> **INSTRUCTIONS TO FOLLOW**:
State the number of lines below in which the word "sidebar" appears. Nothing else belongs in the answer.
Top of PROVIDED INFORMATION
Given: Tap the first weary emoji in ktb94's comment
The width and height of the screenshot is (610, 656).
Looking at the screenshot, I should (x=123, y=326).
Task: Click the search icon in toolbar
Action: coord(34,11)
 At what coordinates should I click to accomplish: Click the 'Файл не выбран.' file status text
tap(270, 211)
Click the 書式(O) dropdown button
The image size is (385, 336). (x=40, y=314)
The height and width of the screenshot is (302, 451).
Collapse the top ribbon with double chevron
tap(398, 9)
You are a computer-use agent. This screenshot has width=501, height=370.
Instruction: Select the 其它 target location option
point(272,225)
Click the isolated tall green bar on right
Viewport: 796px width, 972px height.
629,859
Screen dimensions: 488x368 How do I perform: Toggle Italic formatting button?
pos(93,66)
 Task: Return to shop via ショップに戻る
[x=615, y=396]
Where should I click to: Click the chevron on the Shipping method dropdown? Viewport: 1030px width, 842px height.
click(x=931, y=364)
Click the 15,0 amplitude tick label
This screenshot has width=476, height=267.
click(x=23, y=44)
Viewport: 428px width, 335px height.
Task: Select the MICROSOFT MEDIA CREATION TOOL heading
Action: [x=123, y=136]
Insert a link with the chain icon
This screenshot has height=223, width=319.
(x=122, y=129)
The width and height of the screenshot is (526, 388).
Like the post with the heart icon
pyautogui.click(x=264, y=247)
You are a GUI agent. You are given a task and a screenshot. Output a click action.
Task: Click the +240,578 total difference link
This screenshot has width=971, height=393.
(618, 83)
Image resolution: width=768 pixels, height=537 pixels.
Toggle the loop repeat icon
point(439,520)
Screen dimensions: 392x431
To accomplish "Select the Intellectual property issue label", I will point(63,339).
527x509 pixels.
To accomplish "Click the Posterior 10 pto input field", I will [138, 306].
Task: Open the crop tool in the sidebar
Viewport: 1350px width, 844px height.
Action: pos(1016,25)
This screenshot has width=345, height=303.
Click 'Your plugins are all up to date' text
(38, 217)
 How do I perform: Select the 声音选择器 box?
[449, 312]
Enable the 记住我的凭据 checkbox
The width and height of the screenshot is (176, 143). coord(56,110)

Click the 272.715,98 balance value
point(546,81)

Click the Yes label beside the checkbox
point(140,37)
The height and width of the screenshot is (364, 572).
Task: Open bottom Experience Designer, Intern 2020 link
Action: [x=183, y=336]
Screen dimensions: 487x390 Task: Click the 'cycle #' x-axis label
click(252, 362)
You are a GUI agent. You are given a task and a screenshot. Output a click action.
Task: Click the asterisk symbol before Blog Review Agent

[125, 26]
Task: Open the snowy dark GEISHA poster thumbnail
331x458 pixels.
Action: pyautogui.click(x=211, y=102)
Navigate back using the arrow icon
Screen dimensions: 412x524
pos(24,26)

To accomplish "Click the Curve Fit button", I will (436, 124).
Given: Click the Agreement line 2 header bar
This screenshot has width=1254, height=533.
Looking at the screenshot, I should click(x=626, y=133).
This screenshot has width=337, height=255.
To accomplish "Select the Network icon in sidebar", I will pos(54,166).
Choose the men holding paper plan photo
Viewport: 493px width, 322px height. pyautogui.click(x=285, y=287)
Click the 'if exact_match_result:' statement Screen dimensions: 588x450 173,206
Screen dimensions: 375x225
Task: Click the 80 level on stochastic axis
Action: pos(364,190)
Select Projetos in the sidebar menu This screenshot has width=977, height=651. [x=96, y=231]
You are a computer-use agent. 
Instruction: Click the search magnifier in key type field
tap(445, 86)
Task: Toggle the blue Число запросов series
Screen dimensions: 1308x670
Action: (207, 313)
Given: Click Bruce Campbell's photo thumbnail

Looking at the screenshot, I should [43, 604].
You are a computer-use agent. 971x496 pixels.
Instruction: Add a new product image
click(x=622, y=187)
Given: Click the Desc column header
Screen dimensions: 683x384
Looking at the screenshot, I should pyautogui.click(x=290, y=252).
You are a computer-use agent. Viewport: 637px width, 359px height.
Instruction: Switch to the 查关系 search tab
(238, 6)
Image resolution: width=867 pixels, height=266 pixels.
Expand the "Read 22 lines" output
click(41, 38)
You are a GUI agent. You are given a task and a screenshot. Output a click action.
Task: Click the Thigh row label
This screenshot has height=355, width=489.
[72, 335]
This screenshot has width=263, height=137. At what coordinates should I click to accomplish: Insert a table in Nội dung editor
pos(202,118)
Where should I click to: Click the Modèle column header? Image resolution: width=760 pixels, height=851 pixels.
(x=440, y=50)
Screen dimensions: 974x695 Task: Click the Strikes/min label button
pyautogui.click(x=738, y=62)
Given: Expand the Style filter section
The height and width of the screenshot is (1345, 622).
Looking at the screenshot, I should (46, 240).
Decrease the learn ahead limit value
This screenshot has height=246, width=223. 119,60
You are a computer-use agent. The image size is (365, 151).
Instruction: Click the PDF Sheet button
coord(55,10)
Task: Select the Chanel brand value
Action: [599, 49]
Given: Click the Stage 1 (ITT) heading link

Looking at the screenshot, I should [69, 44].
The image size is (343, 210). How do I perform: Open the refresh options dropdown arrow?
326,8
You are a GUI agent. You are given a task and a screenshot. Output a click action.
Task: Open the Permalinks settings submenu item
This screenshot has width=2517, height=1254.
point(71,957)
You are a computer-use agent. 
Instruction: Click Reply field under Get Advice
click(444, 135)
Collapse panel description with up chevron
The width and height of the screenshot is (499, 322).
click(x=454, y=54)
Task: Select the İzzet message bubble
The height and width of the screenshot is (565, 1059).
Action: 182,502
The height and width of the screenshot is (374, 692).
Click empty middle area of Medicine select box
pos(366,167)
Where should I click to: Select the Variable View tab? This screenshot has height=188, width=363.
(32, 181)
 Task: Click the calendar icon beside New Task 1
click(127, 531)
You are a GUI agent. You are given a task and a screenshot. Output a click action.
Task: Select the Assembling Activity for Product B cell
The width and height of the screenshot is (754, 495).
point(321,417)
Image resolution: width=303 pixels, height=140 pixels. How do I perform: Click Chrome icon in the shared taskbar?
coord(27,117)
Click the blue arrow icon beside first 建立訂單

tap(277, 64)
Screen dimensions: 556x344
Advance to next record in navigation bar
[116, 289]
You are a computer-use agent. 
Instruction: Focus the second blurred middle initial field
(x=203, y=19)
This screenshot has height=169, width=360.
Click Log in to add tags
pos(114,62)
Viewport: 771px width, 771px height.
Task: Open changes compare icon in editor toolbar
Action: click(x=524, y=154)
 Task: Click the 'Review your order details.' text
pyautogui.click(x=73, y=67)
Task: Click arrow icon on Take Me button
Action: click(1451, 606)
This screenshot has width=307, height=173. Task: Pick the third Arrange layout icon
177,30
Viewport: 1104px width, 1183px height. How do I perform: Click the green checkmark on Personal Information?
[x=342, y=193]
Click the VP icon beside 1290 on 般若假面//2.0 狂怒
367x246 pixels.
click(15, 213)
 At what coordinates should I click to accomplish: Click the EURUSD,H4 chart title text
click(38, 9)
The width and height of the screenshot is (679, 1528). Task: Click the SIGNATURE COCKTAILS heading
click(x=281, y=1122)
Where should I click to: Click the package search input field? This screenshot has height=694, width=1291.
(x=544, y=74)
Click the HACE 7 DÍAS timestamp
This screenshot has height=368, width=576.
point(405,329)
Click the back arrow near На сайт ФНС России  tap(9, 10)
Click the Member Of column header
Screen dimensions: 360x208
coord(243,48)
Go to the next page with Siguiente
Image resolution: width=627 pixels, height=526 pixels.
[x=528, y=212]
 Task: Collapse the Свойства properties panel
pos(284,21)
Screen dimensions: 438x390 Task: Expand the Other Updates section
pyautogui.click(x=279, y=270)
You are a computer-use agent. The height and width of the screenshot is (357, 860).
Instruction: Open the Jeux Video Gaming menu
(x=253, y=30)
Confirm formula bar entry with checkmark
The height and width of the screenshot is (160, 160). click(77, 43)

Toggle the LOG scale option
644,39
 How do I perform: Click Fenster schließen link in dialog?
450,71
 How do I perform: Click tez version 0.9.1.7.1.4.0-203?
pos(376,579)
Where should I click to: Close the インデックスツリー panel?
Bottom of PROVIDED INFORMATION
> **FINISHED TASK**:
3